L’Occident vit une époque avec deux faiblesses importantes qui ont des conséquences assez désastrueuses en économie sur la durée. Il y a bientôt 40 ans, pendant la chute du mur de Berlin, l’Occident était triomphant et était une zone géographique dont la puissance était incontestée. En revanche des auteurs comme Huntington, dans son livre le Choc des civilisations, expliquait que l’Histoire allait revenir à une forme de norme avec des pôles organisées autour des différences culturelles. Ce retour est effectif aujourd’hui, l’Occident est loin de son éclat d’il y a 30 ans et des grandes puissances comme la Chine ont émergé. L’Asie est aujourd’hui la première zone économique du monde et la guerre en Iran montre que l’Occident n’est pas capable de gagner une guerre contre une puissance inférieure militairement mais bien organisée.

Le but n’est pas d’être dans une logique nationaliste mais qu’un héritage idéologique et culturel rayonne dans le bon sens. L’Occident a apporté des valeurs comme la démocratie avec les Révolutions anglaise puis française. Son héritage culturel est également extraordinaire et peut apporter beaucoup de positif dans le monde qui vient. A une époque où les nouvelles technologies, dont l’intelligence artificielle, prennent plus d’importance face à l’humanité, s’inspirer d’époques brillantes du passé dans ce qu’elles ont apporté de positif peut être une bonne chose.

Si on prend l’exemple de la France, son ascension la plus brillante a sans doute été entre Henri IV et Louis XIV. Henri IV s’est attaché au développement économique et au dialogue entre les religions. La politique française a été à l’époque une des plus favorable aux arts et à la culture depuis le début du XVIème siècle. Son souci de référence à l’Antiquité a été un moteur important pour le redressement de la civilisation occidentale. Henri IV comme ses successeurs sont restés dans cette ligne. Le rayonnement de la France a cette époque a été économique, militaire, scientifique et culturel. Il est devenu une référence dans ces domaines avant d’être dépassé par l’Angleterre mais en restant la deuxième puissance du monde pendant deux siècles. Cette montée en puissance s’est cependant faite sur le temps long et a eu beaucoup de facettes. La société de consommation occidentale n’a sûrement pas assez prise en compte l’importance de la culture, par exemple de l’art, de la religion ou de la philosophie. La Chine a au contraire réussi à se réconcilier avec son héritage confucéen, comme de nombreux pays asiatiques qui se sont inspirés du Japon malgré les nombreuses tensions encore existants. Elle a su aussi se situer dans le temps long avec de nombreux essais malgré certains désastrueux comme la Révolution Culturelle de 1969. Mais cette approche a été efficace et l’Asie a connu sa Renaissance qu’elle a effectué en deux siècle comme l’Occident à l’époque du XVIème siècle.

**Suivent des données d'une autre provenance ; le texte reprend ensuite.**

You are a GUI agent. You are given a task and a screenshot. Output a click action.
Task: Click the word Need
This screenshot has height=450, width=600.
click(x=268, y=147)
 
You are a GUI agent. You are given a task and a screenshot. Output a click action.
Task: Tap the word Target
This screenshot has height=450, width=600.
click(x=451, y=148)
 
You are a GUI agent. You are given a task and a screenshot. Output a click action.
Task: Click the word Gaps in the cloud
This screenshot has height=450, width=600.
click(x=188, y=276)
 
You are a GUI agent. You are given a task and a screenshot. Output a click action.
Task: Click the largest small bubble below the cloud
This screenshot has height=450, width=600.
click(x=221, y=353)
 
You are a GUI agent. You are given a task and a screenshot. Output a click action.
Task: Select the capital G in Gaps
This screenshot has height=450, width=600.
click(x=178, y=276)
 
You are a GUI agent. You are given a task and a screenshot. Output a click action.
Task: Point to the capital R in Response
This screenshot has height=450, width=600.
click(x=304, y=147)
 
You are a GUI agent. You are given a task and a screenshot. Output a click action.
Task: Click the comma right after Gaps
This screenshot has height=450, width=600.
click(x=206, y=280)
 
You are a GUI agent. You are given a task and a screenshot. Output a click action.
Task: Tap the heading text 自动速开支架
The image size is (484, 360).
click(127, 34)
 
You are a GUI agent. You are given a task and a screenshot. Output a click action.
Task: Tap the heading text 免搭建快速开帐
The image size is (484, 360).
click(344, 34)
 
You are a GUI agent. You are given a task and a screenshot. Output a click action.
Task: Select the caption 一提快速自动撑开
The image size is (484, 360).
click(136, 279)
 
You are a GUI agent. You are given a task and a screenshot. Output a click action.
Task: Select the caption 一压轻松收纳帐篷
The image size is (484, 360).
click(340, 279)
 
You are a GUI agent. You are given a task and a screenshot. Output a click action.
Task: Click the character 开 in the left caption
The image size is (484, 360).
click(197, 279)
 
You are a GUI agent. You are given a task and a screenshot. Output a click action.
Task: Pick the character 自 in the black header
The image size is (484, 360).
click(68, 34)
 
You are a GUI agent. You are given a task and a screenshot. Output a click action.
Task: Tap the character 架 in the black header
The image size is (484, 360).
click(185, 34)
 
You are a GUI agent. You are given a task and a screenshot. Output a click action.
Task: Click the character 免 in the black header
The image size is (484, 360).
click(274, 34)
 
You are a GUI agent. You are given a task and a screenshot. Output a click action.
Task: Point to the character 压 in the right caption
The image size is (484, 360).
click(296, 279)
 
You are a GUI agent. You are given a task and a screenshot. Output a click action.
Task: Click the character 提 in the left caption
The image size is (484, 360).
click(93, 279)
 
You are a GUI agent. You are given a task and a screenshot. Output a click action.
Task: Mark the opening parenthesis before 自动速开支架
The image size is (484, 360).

Le néolibéralisme d’aujourd’hui a tendance à marginaliser la culture et cela affaiblit le modèle. De nombreuses grandes civilisation ont su utiliser les deux. Un exemple est celui des bibliothèques qui ont été des symboles de rayonnement, de la bibliothèque d’Alexandrie à celui d’Aristote ou celui des Abbassides. Les ordres monastiques ont rayonné à cause de cela également : des moines comme Thomas d’Aquin ou Luther ont été des grandes figures à leurs époques. Un moyen de résister à l’emprise trop grande des nouvelles technologies peut aussi être un retour au monde des bibliothèques. Ce savoir peut enrichir les économies des pays comme de nombreuses grandes civilisations ont su le faire.

La société de consommation peut rendre sourde et il faut aller à l’encontre de cette mentalité. Sans ouverture sur la culture la France ne serait probablement pas montée en puissance comme elle l’a fait aux XVIème et XVIIème siècle. De nombreux autres exemples existent. L’autre piège du « tout tout de suite » doit aussi être évité. Comme dit un vieux proverbe « Rome ne s’est pas faite en un jour » et il est temps de retrouver cette mentalité en économie.